「omicsの問題点」
Livingstone S.G., Smith M.J., Silva D.S. and Upshur R.E., 2015, Much ado about omics: welcome to ‘the permutome’, J. Evaluation Clinical Practice, in press.
タイトルのpopさにつられて読んだけど、中身はなさそうです。transcriptomeとかmicrobiomeといった単体のomics手法だけだと様々な問題があるので、組み合わせよう(それをpermutomeと呼ぶことを提案)という話だと思う。どうしてpermutomeだと改善されるのかよく分からなかったです。
「複合毒性の解析へのGLMMの適用」
Iwasaki Y., and Brinkman S.F., 2015, Application of a generalized linear mixed model to analyze mixture toxicity: Survival of brown trout affected by copper and zinc, Environ. Toxicol. Chem., 34(4), 816-820.

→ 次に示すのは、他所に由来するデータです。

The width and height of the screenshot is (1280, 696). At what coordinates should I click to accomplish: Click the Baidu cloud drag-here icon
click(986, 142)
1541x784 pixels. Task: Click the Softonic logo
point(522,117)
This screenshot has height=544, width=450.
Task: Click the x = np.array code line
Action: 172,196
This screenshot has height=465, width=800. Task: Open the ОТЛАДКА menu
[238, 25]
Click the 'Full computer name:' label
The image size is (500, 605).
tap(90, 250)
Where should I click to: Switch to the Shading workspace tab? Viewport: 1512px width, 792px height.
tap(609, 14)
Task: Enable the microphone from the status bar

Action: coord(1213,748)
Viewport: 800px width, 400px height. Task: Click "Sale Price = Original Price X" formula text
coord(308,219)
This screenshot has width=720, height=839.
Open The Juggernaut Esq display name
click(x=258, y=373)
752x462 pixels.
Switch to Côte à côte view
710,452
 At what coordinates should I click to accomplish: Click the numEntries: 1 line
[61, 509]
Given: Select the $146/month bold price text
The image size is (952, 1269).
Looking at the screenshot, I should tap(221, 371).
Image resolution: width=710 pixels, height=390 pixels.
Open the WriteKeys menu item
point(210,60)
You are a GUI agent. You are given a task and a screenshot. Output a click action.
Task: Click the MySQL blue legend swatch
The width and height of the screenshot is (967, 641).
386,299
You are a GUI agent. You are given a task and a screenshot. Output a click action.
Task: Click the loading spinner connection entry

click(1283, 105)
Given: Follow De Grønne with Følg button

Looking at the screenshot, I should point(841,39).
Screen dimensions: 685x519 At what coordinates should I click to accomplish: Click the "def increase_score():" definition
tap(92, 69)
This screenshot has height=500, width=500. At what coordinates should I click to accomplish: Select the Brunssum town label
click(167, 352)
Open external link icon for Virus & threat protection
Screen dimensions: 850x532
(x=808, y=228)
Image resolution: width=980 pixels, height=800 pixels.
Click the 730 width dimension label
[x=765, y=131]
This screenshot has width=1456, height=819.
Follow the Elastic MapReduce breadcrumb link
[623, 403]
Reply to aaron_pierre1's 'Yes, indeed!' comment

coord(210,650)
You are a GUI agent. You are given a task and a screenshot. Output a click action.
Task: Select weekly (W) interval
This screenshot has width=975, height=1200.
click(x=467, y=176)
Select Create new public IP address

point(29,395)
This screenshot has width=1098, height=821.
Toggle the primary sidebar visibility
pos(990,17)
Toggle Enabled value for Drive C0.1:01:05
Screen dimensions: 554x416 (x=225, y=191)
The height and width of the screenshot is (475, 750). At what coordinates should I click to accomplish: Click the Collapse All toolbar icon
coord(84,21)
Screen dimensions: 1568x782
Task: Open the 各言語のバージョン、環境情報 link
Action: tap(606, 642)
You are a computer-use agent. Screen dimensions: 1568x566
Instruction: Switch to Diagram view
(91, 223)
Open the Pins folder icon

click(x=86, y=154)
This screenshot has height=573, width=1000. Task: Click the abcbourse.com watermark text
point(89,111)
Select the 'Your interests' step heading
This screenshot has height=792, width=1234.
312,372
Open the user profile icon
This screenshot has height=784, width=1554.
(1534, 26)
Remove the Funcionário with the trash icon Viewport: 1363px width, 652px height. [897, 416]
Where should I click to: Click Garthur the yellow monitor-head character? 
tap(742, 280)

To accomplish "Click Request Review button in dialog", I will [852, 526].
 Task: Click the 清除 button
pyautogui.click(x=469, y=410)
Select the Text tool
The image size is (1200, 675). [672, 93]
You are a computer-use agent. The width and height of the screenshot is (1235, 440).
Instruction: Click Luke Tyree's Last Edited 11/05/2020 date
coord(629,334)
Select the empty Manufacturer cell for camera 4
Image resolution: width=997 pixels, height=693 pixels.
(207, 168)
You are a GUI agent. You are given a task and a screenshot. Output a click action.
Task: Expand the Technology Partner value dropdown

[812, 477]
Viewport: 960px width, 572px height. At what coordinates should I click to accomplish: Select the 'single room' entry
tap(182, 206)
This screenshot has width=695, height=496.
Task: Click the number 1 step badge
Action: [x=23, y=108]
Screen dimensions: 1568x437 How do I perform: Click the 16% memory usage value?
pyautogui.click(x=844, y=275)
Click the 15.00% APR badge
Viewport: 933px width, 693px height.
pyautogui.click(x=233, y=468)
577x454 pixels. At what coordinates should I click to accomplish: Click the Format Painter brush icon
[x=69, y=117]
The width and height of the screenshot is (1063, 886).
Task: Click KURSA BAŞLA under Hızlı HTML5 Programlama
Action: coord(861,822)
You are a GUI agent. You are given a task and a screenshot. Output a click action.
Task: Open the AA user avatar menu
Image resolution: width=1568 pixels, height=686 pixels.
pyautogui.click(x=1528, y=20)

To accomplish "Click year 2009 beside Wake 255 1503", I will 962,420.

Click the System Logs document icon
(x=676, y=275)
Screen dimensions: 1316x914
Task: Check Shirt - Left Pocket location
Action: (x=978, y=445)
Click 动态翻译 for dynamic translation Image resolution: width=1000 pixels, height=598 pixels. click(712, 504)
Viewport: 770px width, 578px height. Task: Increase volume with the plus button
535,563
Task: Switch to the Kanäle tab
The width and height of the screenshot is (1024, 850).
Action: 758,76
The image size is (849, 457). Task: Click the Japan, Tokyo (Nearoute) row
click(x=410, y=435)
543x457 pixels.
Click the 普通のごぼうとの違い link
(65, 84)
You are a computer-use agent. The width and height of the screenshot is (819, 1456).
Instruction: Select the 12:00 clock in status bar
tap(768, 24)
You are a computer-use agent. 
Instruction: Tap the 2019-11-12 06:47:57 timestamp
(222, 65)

マスを用いたCu・Zn混合系の生存試験、そのデータ解析にGLMMを適用した論文。GLM(一般化線形モデル)を適用するのは、サンプルサイズの情報を失わずに解析できるから。従来の手法だと、生存率ベースなので1/10でも10/100でも同等になってしまう。「割算値」のモデリングをやめよう、という話。
交互作用項で、複合毒性を考慮する手法が目から鱗でした。Supplemental dataが整っていて、遊べます。良い教材として使えそうですね。
「統計の間違い」
Nuzzo R., 2014, Statistical errors, Nature, 506(7487), 150-152.
昨年のNatureのニュース記事。中々面白かったです。そもそもp値は「帰無仮説が正しいとした場合に対象のデータが得られる確率」ですが、「仮説が合っている確率」と誤解されていることが多いという話。
図の計算はベイズ推定だと思うのですが、かなり苦戦しました。引用している文献をたどっても良く分からず(ベイズファクター云々が出てくる)、「Rで学ぶベイズ統計入門」の3章を読んで何とか数値を再現できたものの、Rコードを打ち込んだだけなので今度は計算過程がよく理解できないという…。